### Text extract
Detect stalled data-retention counters (no `NextProvingPeriod` fired)

## Detect stalled data-retention counters (no `NextProvingPeriod` fired)

### Problem

The data-retention check relies on subgraph-confirmed totals (`totalProvingPeriods`, `totalFaultedPeriods`) to track provider performance. These totals only update when the `NextProvingPeriod` event fires on-chain.. which requires a transaction advancing the proving period.

If an SP stops interacting with the PDP contract entirely (goes offline, abandons a proof set, or simply never submits proofs), `NextProvingPeriod` never fires and the subgraph stays frozen. The provider's metrics in dealbot don't disappear.. they just freeze. Whatever fault rate they had at the time they went silent stays as their reported rate indefinitely (e.g. a provider at 0% faults stays at 0%, one at 10% stays at 10%). Meanwhile, their *actual* fault rate is climbing toward 100% since every missed period is effectively a fault.

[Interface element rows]
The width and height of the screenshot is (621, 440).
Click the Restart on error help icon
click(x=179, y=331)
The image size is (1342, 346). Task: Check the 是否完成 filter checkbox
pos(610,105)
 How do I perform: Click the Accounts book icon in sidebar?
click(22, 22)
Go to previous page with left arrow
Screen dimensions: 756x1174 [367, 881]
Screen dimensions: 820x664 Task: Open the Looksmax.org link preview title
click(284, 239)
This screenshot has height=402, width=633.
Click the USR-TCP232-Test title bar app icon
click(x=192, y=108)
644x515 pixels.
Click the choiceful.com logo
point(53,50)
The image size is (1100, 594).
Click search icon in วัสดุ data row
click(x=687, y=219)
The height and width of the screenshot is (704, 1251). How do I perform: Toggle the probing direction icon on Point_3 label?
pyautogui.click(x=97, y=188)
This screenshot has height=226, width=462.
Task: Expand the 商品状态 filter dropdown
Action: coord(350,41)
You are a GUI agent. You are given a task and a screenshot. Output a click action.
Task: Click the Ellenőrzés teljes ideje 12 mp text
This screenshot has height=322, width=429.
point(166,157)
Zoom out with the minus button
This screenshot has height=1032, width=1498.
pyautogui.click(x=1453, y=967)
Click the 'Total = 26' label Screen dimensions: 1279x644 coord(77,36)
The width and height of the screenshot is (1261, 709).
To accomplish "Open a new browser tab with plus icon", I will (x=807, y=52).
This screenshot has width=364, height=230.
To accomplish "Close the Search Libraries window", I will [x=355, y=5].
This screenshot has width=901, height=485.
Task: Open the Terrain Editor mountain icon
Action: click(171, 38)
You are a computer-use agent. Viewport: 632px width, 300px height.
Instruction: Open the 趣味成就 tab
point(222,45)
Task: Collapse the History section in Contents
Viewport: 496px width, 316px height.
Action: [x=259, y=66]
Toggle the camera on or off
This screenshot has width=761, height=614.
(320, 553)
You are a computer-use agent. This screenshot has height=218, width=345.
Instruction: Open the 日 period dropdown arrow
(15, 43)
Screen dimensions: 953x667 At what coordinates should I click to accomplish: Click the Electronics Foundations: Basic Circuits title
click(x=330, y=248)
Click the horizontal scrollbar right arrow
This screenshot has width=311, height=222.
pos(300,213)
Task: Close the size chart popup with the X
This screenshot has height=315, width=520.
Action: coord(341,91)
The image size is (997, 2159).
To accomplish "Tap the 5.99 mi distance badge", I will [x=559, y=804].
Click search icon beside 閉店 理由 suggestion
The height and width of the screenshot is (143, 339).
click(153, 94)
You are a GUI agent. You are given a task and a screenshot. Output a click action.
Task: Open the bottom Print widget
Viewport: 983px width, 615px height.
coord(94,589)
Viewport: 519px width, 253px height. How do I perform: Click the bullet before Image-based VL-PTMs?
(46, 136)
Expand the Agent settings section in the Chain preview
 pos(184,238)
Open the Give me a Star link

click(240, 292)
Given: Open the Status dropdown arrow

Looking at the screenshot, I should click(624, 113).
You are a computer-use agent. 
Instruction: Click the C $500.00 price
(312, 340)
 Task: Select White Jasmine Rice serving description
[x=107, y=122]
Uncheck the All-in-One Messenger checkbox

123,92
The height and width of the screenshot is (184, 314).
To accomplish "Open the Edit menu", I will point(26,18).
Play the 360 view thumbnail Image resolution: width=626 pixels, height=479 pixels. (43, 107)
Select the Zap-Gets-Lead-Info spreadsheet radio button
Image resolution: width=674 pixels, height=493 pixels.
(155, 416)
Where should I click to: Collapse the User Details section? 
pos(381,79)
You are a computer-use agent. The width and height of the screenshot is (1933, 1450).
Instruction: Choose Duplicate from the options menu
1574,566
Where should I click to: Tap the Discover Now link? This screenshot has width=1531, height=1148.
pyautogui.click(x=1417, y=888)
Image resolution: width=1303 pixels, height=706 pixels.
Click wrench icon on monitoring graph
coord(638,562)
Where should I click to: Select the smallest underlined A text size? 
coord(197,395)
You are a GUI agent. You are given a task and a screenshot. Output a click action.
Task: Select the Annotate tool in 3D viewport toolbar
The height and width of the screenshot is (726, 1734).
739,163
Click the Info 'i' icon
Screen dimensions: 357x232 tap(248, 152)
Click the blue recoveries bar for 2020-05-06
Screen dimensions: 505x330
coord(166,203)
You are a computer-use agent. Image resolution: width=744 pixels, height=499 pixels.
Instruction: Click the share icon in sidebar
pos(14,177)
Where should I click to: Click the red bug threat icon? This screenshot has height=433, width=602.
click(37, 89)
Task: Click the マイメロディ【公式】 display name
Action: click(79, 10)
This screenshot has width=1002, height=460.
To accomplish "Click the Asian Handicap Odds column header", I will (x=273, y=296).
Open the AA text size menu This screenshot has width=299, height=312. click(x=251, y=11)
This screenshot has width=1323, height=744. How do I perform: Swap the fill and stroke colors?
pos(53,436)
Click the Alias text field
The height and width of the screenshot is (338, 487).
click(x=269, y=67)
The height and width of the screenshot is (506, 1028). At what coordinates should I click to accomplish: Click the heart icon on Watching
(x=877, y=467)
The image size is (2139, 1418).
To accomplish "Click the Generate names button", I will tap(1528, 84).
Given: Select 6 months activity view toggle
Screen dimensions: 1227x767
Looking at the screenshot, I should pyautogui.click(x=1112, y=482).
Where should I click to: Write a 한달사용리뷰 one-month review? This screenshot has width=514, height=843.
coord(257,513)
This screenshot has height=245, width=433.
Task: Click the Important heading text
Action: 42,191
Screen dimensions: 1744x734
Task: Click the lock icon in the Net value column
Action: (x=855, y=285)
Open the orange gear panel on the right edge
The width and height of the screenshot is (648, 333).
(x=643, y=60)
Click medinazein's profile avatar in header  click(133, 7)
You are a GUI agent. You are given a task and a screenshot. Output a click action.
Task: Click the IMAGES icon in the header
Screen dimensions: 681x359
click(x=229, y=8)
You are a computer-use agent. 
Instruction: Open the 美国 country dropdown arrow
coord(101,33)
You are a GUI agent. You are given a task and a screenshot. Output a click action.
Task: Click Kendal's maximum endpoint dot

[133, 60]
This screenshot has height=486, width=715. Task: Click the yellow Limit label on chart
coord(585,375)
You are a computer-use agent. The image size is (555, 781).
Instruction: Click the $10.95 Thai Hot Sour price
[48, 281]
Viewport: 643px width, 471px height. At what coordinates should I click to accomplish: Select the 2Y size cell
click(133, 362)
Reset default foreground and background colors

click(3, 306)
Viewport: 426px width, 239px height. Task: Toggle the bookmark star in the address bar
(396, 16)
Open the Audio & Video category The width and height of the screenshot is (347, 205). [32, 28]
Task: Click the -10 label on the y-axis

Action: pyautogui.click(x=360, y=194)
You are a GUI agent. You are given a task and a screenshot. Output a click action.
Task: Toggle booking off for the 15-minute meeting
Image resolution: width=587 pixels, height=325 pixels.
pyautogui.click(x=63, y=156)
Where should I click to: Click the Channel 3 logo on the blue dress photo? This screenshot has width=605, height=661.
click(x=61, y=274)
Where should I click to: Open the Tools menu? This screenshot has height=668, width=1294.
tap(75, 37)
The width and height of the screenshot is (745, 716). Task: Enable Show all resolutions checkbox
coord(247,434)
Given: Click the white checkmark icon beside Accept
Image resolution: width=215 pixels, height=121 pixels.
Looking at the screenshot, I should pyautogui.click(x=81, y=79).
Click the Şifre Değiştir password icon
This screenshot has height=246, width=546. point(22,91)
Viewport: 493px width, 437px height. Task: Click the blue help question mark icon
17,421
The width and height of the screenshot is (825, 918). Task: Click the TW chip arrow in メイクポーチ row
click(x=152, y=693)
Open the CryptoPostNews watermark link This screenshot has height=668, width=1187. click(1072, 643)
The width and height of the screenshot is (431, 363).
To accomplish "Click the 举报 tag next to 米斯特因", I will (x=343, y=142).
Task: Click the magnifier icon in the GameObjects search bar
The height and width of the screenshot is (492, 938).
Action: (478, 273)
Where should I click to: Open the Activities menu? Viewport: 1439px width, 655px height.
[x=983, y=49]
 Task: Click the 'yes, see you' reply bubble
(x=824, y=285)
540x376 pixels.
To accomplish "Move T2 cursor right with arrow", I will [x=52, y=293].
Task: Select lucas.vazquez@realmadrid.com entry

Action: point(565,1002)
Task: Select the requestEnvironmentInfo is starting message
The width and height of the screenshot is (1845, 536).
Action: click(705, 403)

### Set exercise
Reproduce the passage of the text on stalled data-retention counters between "The data-retention check" and "effectively a fault.", inclusive, changing "fault rate" to "failure rate".

### The answer
The data-retention check relies on subgraph-confirmed totals (`totalProvingPeriods`, `totalFaultedPeriods`) to track provider performance. These totals only update when the `NextProvingPeriod` event fires on-chain.. which requires a transaction advancing the proving period.

If an SP stops interacting with the PDP contract entirely (goes offline, abandons a proof set, or simply never submits proofs), `NextProvingPeriod` never fires and the subgraph stays frozen. The provider's metrics in dealbot don't disappear.. they just freeze. Whatever failure rate they had at the time they went silent stays as their reported rate indefinitely (e.g. a provider at 0% faults stays at 0%, one at 10% stays at 10%). Meanwhile, their *actual* failure rate is climbing toward 100% since every missed period is effectively a fault.